#### SUPPLIED RECORDS
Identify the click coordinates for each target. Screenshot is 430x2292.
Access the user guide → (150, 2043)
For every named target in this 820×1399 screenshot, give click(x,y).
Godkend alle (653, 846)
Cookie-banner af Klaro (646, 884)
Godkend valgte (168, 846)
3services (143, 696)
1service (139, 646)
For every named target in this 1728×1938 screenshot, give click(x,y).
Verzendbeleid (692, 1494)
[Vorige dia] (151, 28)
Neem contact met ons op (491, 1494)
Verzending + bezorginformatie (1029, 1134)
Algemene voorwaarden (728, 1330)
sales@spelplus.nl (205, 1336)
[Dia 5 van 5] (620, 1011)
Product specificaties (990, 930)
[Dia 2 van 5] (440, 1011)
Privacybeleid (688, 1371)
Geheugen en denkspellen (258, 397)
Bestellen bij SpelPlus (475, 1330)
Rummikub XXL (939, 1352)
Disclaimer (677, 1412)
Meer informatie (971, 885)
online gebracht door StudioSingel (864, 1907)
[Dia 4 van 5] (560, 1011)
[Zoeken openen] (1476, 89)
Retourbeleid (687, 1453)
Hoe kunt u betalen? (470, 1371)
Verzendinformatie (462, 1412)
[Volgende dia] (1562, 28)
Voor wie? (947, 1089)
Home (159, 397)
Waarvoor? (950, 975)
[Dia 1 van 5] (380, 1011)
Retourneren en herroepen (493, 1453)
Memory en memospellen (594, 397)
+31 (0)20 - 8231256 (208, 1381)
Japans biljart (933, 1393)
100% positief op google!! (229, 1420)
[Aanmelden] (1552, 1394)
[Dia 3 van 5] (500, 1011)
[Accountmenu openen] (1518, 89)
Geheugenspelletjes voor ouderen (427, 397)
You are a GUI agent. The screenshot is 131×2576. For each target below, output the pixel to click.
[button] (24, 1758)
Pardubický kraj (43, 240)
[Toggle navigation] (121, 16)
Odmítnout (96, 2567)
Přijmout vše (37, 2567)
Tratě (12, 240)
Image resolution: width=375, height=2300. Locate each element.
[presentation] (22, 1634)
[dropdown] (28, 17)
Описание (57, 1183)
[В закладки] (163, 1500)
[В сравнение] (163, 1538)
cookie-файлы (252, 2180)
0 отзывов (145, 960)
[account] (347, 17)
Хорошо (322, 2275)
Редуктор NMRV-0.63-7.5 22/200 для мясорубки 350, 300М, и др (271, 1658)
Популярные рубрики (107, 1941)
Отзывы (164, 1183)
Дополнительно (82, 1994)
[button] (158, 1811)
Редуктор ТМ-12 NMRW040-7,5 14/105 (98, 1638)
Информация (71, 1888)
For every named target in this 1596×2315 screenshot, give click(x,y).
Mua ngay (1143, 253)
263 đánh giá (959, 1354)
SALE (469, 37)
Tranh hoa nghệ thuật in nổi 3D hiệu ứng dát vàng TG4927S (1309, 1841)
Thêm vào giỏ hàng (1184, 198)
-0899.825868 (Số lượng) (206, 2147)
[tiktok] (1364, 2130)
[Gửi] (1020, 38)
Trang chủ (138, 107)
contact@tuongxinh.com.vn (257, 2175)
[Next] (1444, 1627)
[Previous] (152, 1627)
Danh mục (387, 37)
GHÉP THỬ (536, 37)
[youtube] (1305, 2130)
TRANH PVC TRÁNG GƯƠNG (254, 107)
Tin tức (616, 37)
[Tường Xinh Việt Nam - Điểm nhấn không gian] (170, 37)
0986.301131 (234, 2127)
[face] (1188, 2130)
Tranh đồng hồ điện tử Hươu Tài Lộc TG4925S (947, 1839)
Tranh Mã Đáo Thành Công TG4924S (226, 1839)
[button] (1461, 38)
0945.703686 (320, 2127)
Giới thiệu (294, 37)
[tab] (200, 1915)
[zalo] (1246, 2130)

#### EXERCISE PROMPT
Using only the listing above, restate exactly the lines from the line containing "contact@tuongxinh.com.vn (257, 2175)" through the line containing "[Tường Xinh Việt", both included.

#### RESPONSE AREA
contact@tuongxinh.com.vn (257, 2175)
[Next] (1444, 1627)
[Previous] (152, 1627)
Danh mục (387, 37)
GHÉP THỬ (536, 37)
[youtube] (1305, 2130)
TRANH PVC TRÁNG GƯƠNG (254, 107)
Tin tức (616, 37)
[Tường Xinh Việt Nam - Điểm nhấn không gian] (170, 37)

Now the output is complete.